= Exercise details =
Retype the entries from the line with "Viewport: 673px width, 559px" to the line with "Action: (x=661, y=234)", exactly as they appear, and nothing else.

Text and item location entries:
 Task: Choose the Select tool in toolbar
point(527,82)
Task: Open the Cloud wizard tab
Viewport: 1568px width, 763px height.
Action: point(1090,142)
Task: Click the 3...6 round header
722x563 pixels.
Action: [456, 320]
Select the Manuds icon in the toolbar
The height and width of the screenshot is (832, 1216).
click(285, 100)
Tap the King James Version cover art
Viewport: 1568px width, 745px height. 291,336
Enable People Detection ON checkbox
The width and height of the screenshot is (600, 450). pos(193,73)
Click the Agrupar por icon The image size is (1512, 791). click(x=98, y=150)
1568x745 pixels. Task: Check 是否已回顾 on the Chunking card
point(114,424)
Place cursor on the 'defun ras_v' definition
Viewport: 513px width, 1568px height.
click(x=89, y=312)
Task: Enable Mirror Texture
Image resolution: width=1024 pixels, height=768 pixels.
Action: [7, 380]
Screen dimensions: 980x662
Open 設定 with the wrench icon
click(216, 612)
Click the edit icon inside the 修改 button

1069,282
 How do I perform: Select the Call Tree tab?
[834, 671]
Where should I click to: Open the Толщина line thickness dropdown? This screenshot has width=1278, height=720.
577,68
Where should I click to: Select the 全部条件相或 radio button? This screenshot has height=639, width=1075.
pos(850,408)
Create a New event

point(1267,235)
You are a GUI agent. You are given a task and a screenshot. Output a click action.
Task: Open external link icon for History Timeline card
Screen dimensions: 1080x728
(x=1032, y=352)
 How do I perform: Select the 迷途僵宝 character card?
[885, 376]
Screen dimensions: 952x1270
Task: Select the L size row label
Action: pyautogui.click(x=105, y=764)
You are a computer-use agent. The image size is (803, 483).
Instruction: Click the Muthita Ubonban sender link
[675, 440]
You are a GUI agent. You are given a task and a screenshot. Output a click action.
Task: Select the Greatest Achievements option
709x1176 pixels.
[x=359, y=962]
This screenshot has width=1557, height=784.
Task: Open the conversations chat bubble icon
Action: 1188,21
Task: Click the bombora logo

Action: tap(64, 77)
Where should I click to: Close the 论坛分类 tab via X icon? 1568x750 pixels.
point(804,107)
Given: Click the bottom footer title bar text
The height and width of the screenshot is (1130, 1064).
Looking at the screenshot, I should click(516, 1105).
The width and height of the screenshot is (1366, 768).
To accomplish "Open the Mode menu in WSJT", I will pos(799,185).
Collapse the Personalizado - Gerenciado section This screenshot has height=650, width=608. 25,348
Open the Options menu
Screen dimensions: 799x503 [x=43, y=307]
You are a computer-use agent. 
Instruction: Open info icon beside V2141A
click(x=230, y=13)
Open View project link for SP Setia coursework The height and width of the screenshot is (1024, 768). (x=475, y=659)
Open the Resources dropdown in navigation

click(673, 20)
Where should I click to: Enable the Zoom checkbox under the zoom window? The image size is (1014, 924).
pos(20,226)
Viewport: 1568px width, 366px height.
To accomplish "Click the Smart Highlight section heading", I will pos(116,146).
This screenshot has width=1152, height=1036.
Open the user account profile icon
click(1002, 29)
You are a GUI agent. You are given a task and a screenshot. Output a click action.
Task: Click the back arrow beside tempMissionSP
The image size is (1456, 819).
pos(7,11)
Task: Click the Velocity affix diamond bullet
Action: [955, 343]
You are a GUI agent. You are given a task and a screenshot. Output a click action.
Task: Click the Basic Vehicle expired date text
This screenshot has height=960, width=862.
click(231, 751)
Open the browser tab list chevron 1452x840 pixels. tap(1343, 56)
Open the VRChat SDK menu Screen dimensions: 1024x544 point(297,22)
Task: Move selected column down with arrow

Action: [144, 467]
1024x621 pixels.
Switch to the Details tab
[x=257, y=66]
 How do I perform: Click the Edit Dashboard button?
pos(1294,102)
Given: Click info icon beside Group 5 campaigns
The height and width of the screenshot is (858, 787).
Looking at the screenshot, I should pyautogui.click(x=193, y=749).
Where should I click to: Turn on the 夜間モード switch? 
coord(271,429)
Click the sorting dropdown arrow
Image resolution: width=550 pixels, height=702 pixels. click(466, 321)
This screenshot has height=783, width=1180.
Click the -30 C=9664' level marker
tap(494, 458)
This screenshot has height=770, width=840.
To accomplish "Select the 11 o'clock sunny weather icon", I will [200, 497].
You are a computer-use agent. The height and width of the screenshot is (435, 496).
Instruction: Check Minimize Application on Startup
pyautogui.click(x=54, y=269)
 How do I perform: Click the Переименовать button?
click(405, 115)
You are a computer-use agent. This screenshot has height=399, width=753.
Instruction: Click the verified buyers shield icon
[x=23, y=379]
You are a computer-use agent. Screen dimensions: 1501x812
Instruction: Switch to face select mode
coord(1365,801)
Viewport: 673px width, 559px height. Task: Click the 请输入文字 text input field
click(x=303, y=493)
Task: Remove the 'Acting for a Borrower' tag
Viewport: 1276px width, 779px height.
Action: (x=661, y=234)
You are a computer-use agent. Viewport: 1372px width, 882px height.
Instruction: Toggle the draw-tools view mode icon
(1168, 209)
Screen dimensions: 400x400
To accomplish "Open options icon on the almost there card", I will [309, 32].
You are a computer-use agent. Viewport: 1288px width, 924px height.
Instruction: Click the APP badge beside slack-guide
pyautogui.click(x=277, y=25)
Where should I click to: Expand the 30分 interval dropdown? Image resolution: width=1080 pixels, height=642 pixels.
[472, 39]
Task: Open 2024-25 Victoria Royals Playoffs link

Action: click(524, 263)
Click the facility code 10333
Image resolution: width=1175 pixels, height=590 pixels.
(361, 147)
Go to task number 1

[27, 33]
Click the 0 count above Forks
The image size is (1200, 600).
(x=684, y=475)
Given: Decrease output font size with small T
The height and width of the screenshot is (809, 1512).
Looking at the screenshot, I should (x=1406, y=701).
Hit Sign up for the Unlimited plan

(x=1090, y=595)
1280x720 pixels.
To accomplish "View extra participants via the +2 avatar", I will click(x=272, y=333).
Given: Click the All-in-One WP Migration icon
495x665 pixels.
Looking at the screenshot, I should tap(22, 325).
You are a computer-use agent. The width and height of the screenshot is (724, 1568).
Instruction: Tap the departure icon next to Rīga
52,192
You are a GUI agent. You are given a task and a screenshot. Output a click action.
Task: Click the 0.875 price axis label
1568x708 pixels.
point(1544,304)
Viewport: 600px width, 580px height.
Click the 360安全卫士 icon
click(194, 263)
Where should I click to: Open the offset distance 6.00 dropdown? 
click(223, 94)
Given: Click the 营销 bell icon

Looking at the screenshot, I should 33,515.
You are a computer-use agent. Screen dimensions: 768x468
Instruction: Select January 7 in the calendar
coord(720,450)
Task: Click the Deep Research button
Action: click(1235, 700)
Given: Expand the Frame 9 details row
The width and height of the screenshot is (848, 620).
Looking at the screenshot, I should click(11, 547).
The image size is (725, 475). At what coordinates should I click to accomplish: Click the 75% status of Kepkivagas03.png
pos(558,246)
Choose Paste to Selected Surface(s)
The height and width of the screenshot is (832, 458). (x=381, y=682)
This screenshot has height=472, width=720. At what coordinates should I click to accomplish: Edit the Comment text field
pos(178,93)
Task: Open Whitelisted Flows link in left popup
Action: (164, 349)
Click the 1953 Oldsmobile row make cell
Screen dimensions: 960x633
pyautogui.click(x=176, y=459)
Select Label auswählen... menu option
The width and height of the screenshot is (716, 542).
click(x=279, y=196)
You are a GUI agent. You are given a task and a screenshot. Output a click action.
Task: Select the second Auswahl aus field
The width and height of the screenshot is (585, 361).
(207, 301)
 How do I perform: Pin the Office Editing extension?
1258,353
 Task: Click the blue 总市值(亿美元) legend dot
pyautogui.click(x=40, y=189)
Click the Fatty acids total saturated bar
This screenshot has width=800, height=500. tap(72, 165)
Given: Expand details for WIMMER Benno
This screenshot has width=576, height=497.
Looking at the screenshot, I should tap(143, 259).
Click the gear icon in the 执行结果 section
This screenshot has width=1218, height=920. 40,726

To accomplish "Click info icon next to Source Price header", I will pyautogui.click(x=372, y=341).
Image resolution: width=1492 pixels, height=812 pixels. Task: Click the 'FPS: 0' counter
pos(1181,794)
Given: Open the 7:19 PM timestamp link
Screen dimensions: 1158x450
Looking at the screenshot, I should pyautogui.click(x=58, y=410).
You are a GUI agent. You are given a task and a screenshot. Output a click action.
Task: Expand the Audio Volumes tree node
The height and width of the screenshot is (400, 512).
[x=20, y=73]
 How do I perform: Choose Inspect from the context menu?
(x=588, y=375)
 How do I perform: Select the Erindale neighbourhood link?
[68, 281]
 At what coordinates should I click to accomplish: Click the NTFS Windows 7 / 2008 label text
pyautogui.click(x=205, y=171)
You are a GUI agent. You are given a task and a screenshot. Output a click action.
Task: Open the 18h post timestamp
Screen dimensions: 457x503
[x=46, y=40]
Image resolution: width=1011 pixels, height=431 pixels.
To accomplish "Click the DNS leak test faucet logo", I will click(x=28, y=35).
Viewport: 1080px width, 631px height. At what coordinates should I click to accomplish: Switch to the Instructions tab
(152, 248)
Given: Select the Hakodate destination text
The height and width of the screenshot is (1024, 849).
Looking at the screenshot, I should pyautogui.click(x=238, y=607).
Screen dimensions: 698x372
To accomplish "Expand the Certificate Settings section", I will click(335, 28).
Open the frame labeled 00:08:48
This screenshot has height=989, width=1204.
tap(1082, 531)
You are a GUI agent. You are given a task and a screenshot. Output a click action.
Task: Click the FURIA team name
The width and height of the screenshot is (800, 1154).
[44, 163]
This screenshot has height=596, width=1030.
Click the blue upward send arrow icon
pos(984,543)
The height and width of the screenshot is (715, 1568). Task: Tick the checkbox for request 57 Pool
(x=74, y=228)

= Expected answer =
Viewport: 673px width, 559px height. Task: Click the 请输入文字 text input field
click(x=303, y=493)
Task: Remove the 'Acting for a Borrower' tag
Viewport: 1276px width, 779px height.
Action: (x=661, y=234)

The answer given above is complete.